Abstract:
Oxidative stress is a hallmark of secondary injury of spinal cord injuries. Controlling oxidative stress is crucial for mitigating secondary injury and promoting functional recovery after spinal cord injuries. Calycosin is an O-methylated isoflavone with antioxidant activity. To evaluate the effect of calycosin on spinal cord neurons under oxidative stress and clarify the molecular mechanism underlying the effect, we tested the neuroprotective activity of calycosin in a primary spinal cord neuron culture model. We found that calycosin protected neurons from H2O2-induced neuronal death in a dose-dependent manner. Further experiments revealed that calycosin decreased H2O2-induced mitochondrial fragmentation and mitochondrial membrane potential loss, and subsequently reduced H2O2-triggered release of mitochondrial cytochrome c into the cytoplasm. In addition, calycosin inhibited H2O2-induced reactive oxygen species generation and activation of NF-κB signaling in spinal cord neurons. Furthermore, the expression of several antioxidant enzymes such as HO-1, NQO1, GCLC, GCLM, TrxR1, and Trx1 was significantly promoted by calycosin. More importantly, we revealed that the Nrf2/Keap1 signal is crucial for the effect of calycosin, because calycosin increased the amount of nuclear Nrf2 while decreasing the amount of cytoplasmic Nrf2. Nrf2 knockdown with siRNA transfection abolished the neuroprotective effect of calycosin.
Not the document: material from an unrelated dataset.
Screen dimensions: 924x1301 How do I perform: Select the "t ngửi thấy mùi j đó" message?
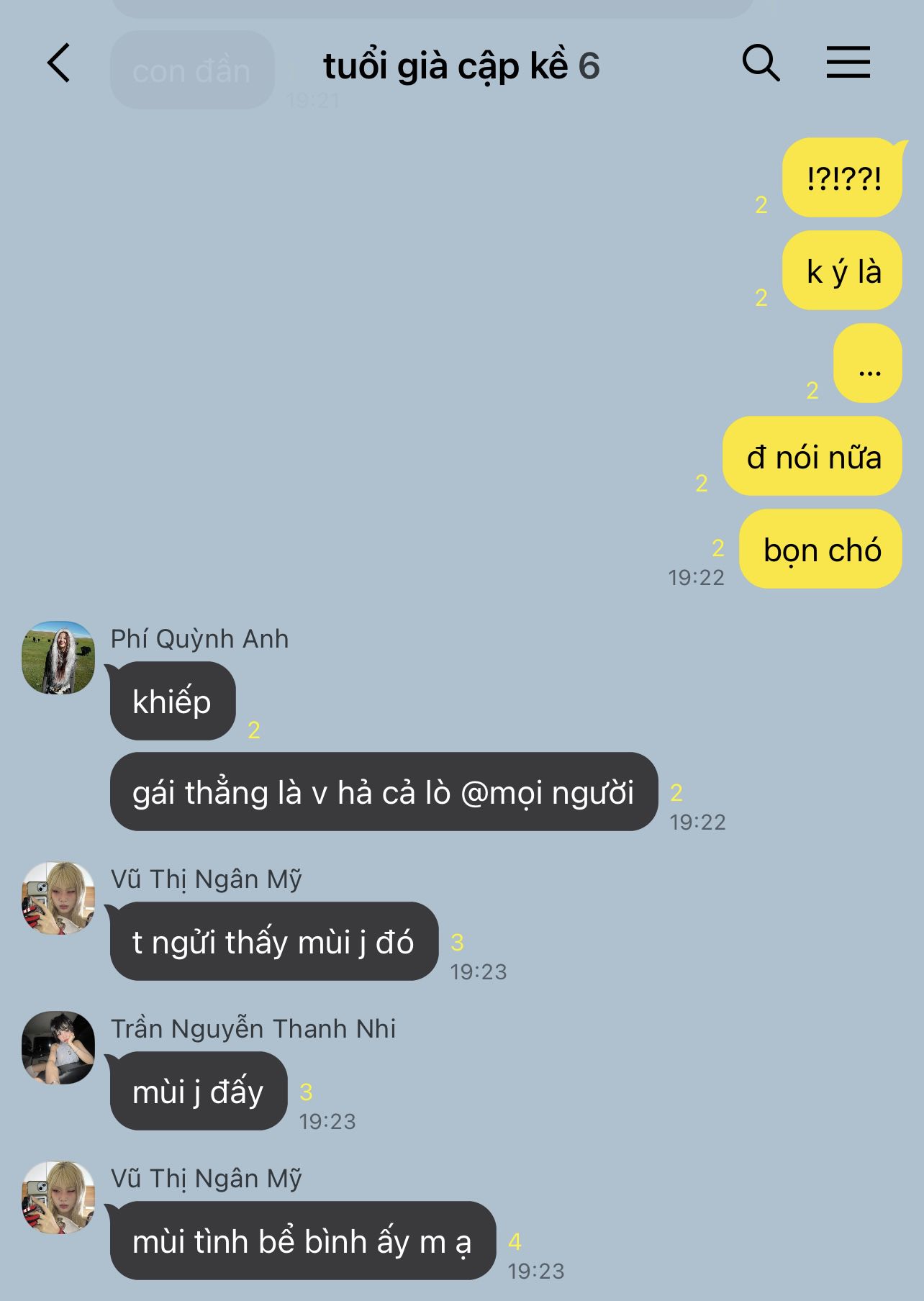274,941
Taken together, this study disclosed a novel mechanism by which calycosin combats oxidative stress. Our study thus sheds light on the potential clinical application of calycosin in SCI treatment.
摘要:
氧化应激是脊髓损伤继发性损伤的标志。控制氧化应激对于减轻脊髓损伤后的继发性损伤和促进功能恢复至关重要。木脂素是具有抗氧化活性的O-甲基化异黄酮。目的:探讨calycosin对氧化应激条件下脊髓神经元的影响,并阐明其作用的分子机制。我们在原发性脊髓神经元培养模型中测试了calycosin的神经保护活性。我们发现calycosin以剂量依赖的方式保护神经元免受H2O2诱导的神经元死亡。进一步的实验表明,calycosin降低了H2O2诱导的线粒体片段化和线粒体膜电位的丧失,随后减少了H2O2触发的线粒体细胞色素c释放到细胞质中。此外,calycosin抑制H2O2诱导的脊髓神经元活性氧的产生和NF-κB信号的激活。此外,几种抗氧化酶的表达,如HO-1,NQO1,GCLC,GCLM,TrxR1和Trx1明显被calysin促进。更重要的是,我们发现Nrf2/Keap1信号对calycosin的作用至关重要,因为calycosin增加了核Nrf2的量,同时减少了细胞质Nrf2的量。用siRNA转染的Nrf2敲除消除了calycosin的神经保护作用。一起来看,这项研究揭示了calycosin对抗氧化应激的新机制。因此,我们的研究揭示了calycosin在SCI治疗中的潜在临床应用。